With too many bodies vying to be the fifth starter and long reliever, somebody will have to sit in the minor leagues. Understandably, the Rays would like Price to be that guy. It keeps them from having to trade or release one of either Niemann or Hammel (assuming Hernandez doesn't win the job).
For his part, Rays manager Joe Maddon is doing nothing to assure Price he'll be given a complete appraisal and shot at the job, either.
"If he just blows people away, things obviously can change," Maddon said. "We can change our thinking. ... (But) we still consider him in the development process. ... If you were watching the playoffs last year, you see him as the finished product, but we don't necessarily see it there yet."
There's also an ancillary benefit for the Rays down the road: Keeping Price in AAA will keep him from being eligible for arbitration for another season, assuming he doesn't join the team before another September call-up.
So what is Tampa Bay going to do? Clearly, the want to keep Price in the minors. That plan clearly doesn't jive with Price's thinking of emotional connection to his own development. Read between the lines, and it wouldn't be surprising that, if Price does feel he's being taken advantage of, he agitates for a trade.

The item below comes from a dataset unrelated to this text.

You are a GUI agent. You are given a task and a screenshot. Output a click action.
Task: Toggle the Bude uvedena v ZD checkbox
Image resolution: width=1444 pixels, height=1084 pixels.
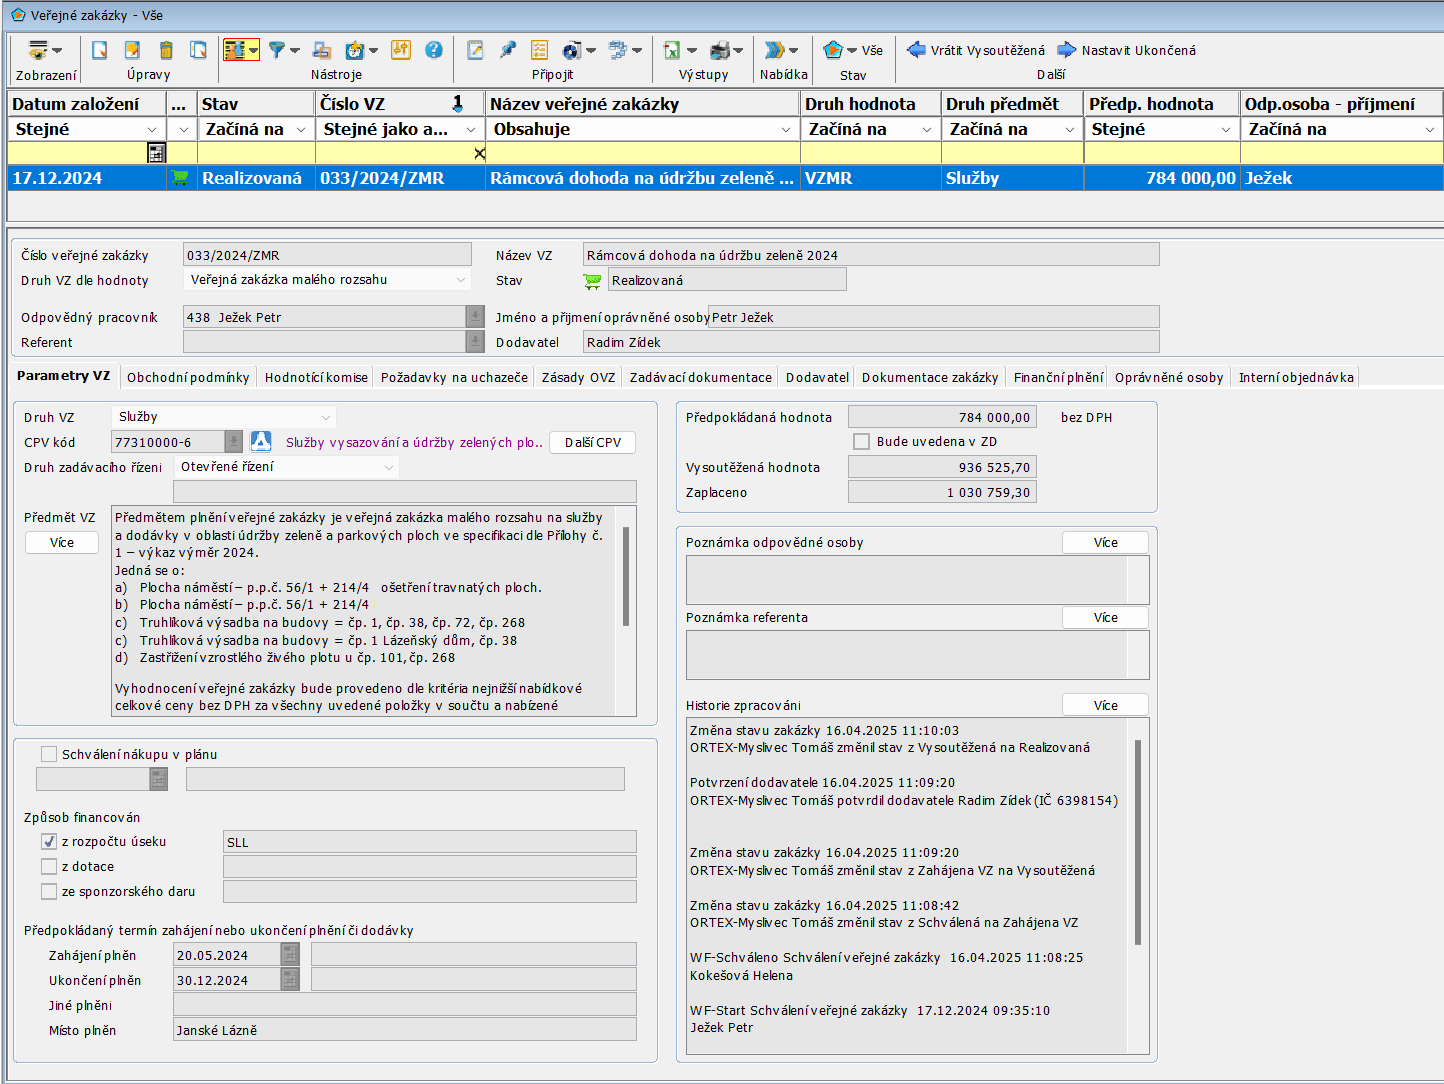pyautogui.click(x=861, y=442)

That would be the worst thing that could happen to a remarkably stable Tampa Bay locker room, forcing a relatively young and successful ownership group led by Stuart Sternberg. So far, Sternberg's reign has been golden, and they've made all the right moves by paying out young stars early to eat up arbitration eligibility while also keeping them happy and making them financially secure.
Could that be the answer to the Price dilemma? Who knows. The one thing you can already tell is that if he starts in AAA, no one is going to be happy, and that might lead to a trade. Whether Price is the man in that trade may depend entirely on how much Tampa Bay values him.
If we were making the call, we'd value him a lot, that's for sure.